Maybe making progress

T

toughlovin

Guest
Hi all,

Well I am feeling hopeful. Our relationship with our son is not great, he has been so angry with us and there has been a huge amount of tension etc. He is in rehab now which is good. I don't think he really wanted to go but he really had no choice as it was his way out of jail. He is in another state so it is not like we can go see him every week.... that might be good because really this has to be his journey and part of his issue is to find a way to be independent from us because he hates being dependent on us.

So he has had his ups and downs but has been doing ok down there according to the therapist. He is getting intensive therapy and I know they are getting to some deeper issues, some involving the family which is good.

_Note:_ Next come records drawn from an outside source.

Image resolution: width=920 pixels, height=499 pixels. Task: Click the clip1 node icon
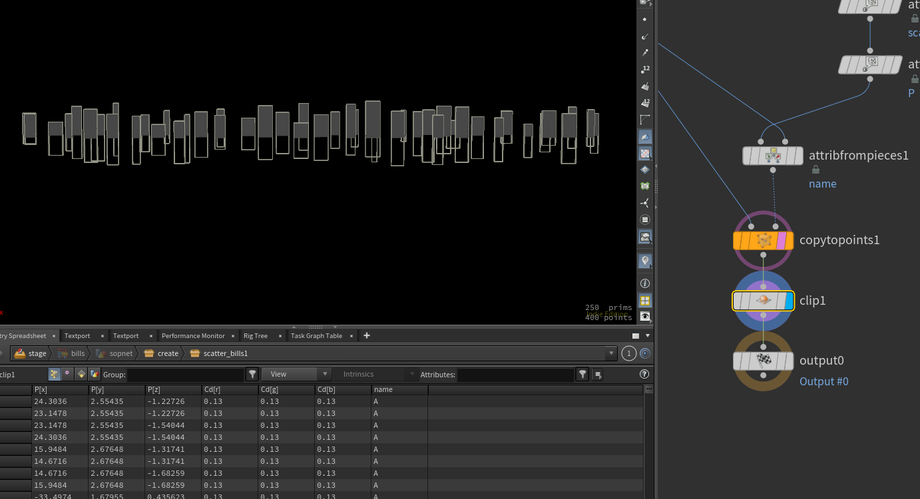(x=763, y=300)
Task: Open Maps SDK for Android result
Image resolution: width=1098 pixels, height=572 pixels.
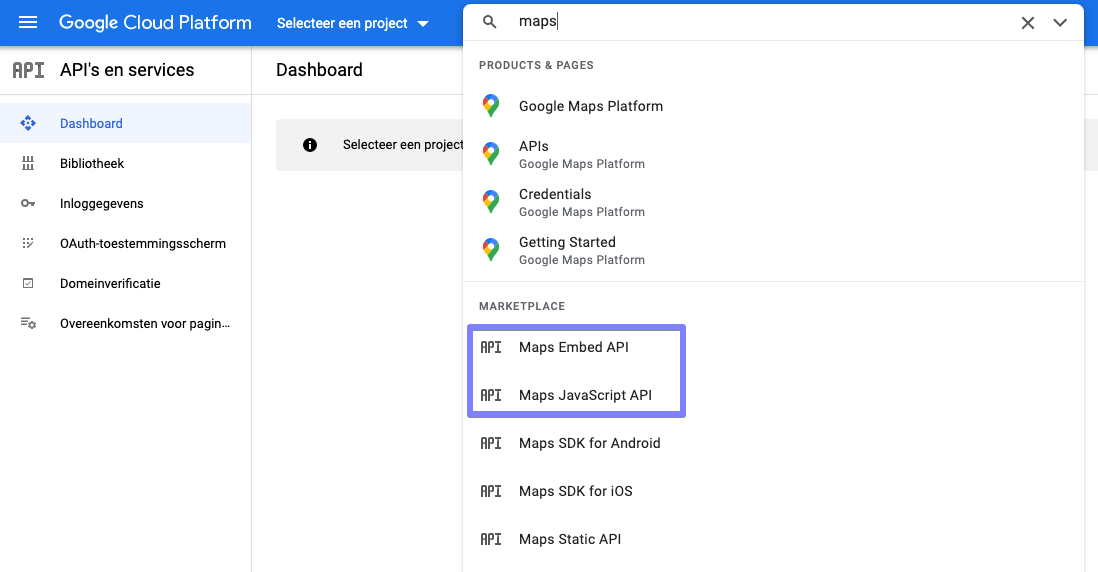Action: pyautogui.click(x=589, y=444)
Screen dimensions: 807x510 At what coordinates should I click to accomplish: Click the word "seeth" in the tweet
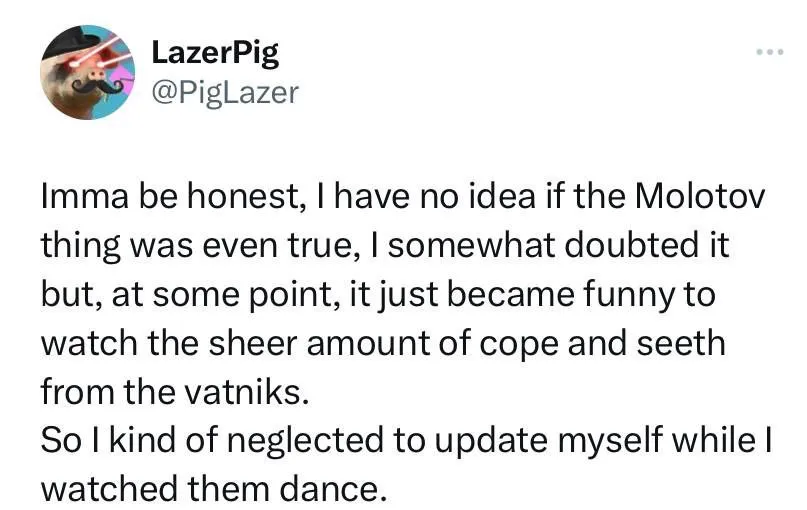pyautogui.click(x=683, y=344)
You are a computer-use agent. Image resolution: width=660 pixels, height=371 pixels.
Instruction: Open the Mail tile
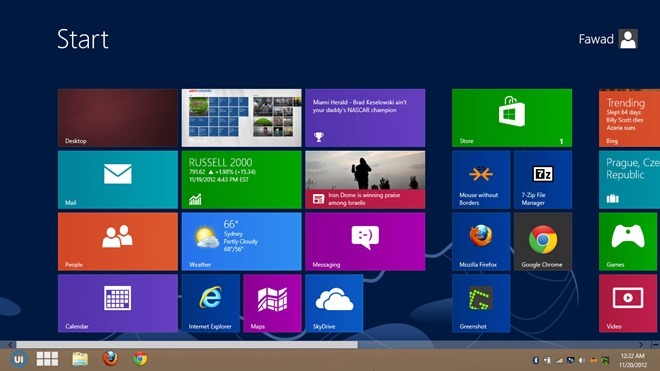click(118, 180)
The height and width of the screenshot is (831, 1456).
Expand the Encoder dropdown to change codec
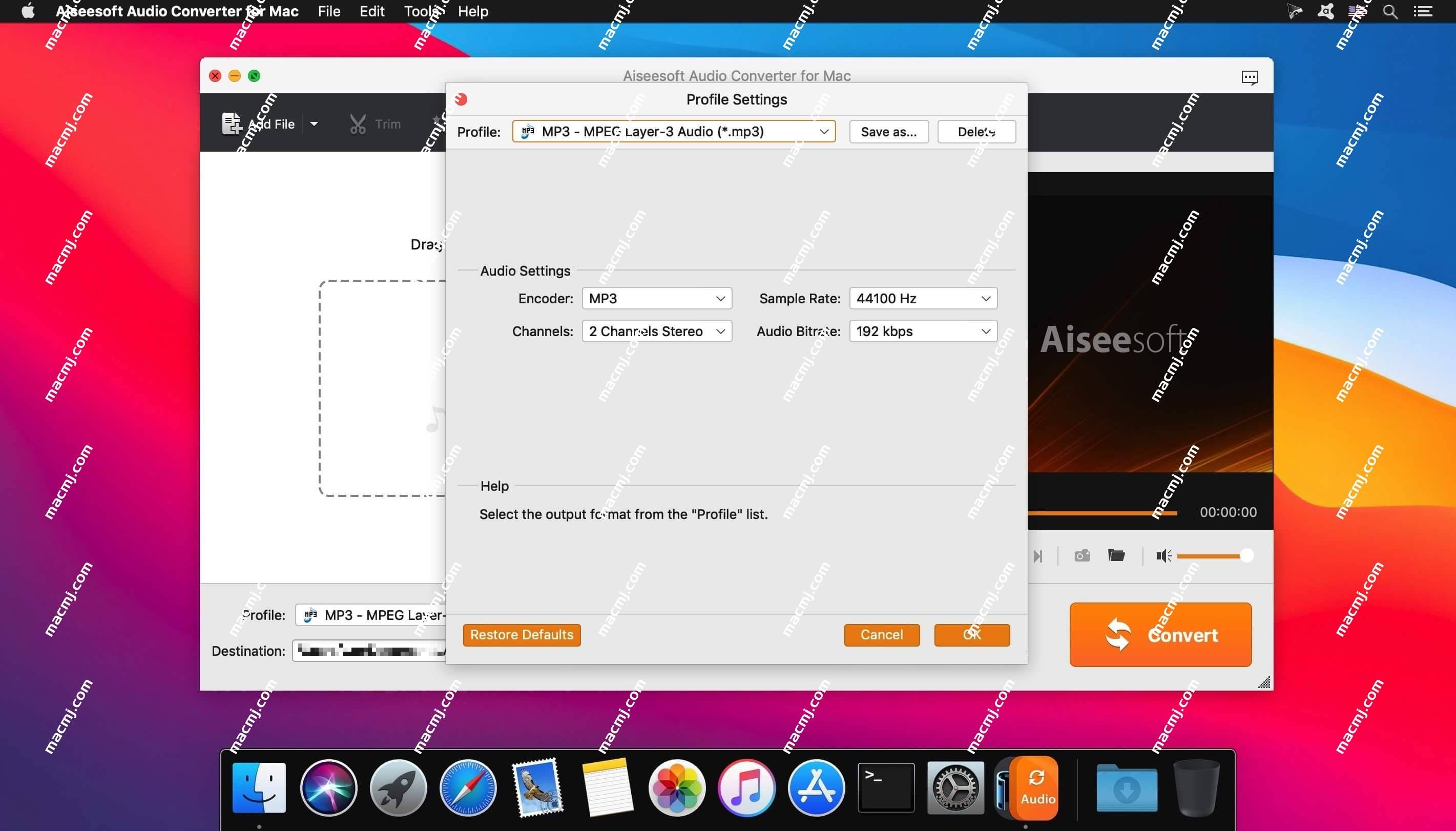(656, 298)
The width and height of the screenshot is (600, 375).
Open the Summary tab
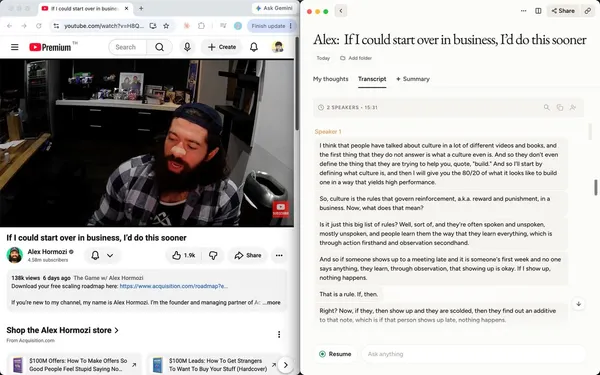click(x=412, y=79)
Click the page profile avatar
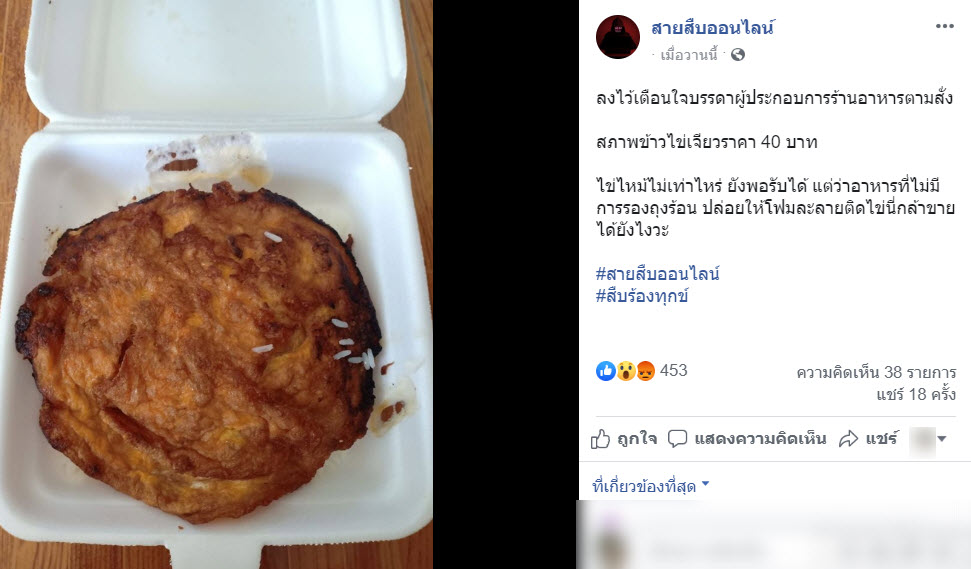Viewport: 971px width, 569px height. pos(617,37)
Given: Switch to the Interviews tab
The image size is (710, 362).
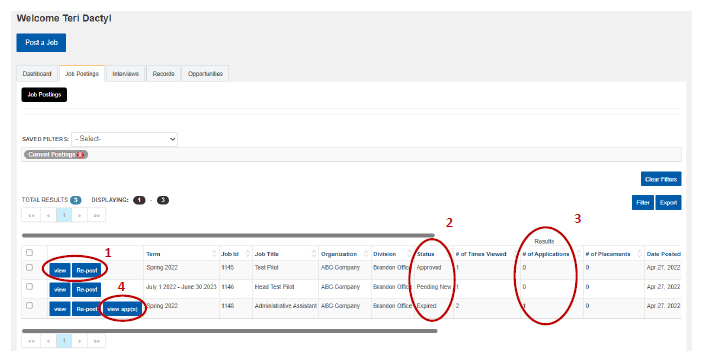Looking at the screenshot, I should 125,74.
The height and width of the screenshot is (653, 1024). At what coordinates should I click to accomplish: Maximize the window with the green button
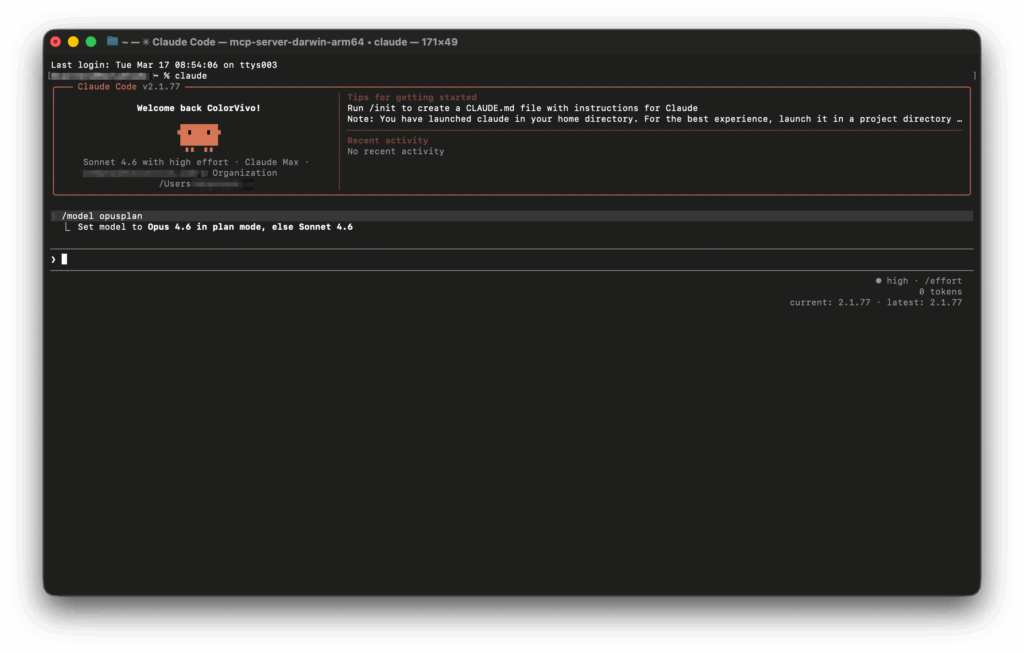[x=91, y=42]
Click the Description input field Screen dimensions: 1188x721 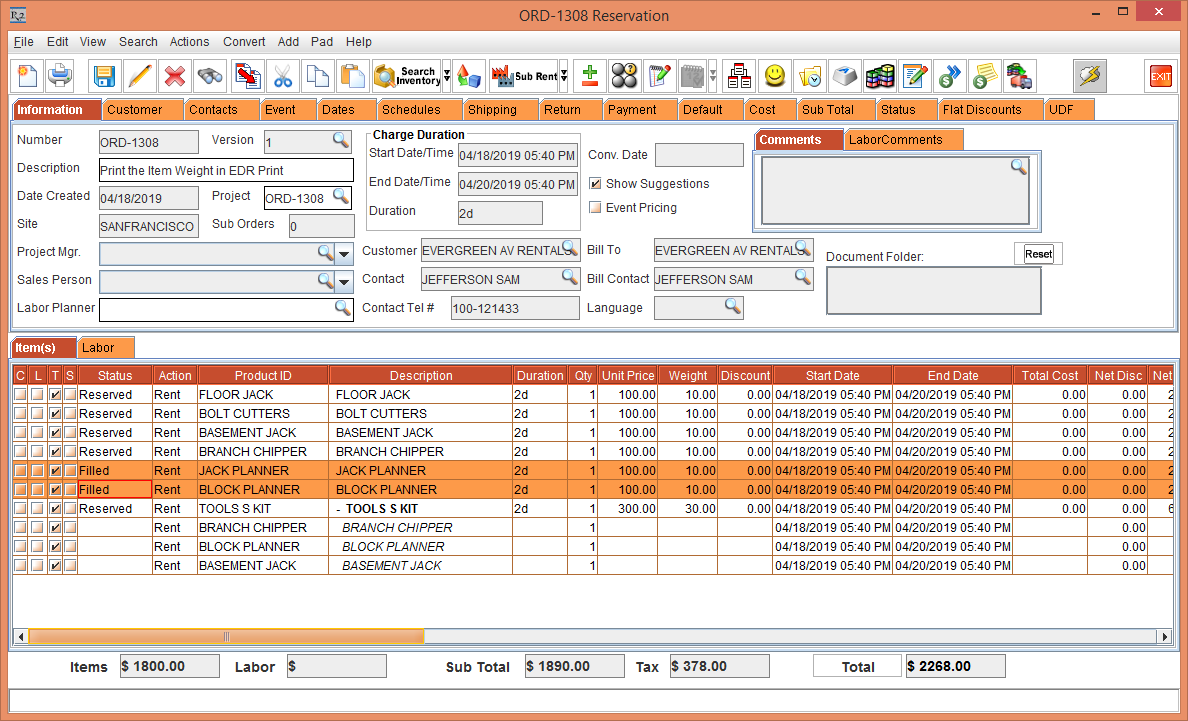(226, 170)
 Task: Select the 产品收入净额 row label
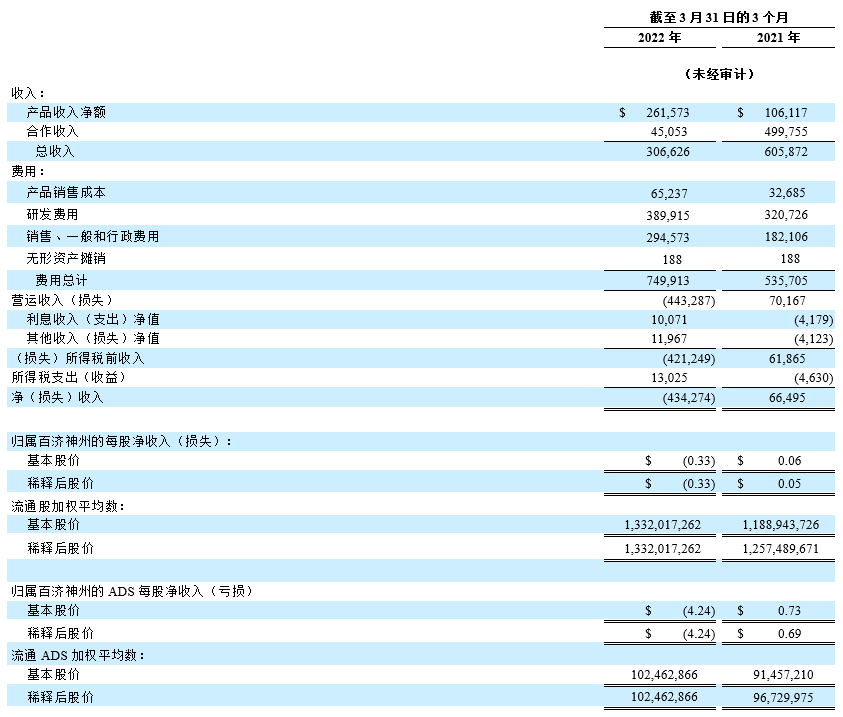(65, 112)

So I felt good yesterday because he and I communicated via text message. It started over Xmas gifts... he wants a tattoo for xmas but is now talking about getting a positive message for himself such as serenity or something like that. Anyway it went on to him acknowledging the stress on the family and that a bonus to his sobriety will be less stress on the family. At least now he is talking about sobriety and is talking about something positive for himself and letting me in just a little bit.

He is obviously thinking a lot about things..... so it makes me hopeful. I am too realistic to be anything more than hopeful but it is nice to have some hope for a better future.
 

Nancy

Well-Known Member
I am glad that he is verbalizing this, I was hopeful too when difficult child finally began talking in terms of sobriety. We all felt a huge relief like we no longer had to ignore the elephant int he room and we could start being honest with each other. I also think it's huge that he is talking to you about Christmas gifts, sounds like he is not ready to give up his family totally.

What are the plans for Christmas? Will there be a family visit?

Nancy
 
T

toughlovin

Guest
No there won't be a family visit. :( It is going to be very strange not having him home for Xmas. That is a first. My husband and I thought of us going down as a family but my daughter really really doesnt want to go see him and she has good reason. We felt he got himself there, and she has done nothing wrong, so it would not be fair or good for her to drag her down there. Plus he has not asked us to come. Our feeling is my husband and I can do down another weekend if he wants us to come... any other weekend we could ask friends to take my daughter, but we can't do that on Xmas.

And yes things getting more honest is good. It is a step in the right direction for him and for your daugther as well. Time will tell how serious he really is about sobriety... at least now he is mentioning the word.
 

katya02

Solace
It really is positive that your son is talking with you and opening up. The fact that he's talking about sobriety is hopeful - if he's out of denial and
at least seeing himself as needing sobriety, that's a huge step. No progress can happen without it. And talking about Christmas, too, sounds good.
I hope your family will have a peaceful Christmas and that communication will continue to be open.